Записи для поиска текста и элементов
● ● ● ● ●
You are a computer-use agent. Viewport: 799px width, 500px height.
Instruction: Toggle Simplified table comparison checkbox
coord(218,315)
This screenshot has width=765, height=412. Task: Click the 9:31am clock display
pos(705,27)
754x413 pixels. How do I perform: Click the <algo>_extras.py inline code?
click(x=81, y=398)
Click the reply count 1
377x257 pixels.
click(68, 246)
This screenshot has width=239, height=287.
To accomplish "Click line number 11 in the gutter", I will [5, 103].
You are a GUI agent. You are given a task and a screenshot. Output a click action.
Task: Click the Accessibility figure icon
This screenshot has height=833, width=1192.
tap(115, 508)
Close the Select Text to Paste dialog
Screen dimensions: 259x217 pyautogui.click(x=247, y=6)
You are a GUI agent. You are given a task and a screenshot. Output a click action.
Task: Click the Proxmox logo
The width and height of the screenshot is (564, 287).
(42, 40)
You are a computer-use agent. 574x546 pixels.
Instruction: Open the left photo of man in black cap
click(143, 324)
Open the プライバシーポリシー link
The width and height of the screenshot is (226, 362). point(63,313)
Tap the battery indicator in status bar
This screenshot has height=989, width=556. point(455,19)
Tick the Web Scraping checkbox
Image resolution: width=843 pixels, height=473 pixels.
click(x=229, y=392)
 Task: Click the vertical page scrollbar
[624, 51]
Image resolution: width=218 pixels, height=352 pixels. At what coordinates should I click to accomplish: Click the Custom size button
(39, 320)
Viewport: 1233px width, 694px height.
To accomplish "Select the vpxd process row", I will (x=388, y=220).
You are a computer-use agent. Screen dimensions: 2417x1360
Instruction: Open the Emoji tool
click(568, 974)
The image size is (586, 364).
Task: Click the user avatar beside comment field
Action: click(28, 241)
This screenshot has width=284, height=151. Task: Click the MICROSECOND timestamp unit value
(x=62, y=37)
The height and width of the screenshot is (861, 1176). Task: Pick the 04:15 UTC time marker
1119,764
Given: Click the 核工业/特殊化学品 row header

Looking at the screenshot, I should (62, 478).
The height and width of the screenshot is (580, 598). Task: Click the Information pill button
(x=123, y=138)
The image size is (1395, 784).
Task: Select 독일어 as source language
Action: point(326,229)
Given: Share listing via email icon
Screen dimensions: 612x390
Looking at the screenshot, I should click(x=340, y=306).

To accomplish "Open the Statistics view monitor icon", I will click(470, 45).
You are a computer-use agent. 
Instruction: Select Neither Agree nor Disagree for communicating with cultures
● ● ● ● ●
Выберите из записей выше все строки, в которых встречается слово «size», и перепишите их.

Image resolution: width=218 pixels, height=352 pixels. At what coordinates should I click to accomplish: Click the Custom size button
The image size is (586, 364).
The image size is (1395, 784).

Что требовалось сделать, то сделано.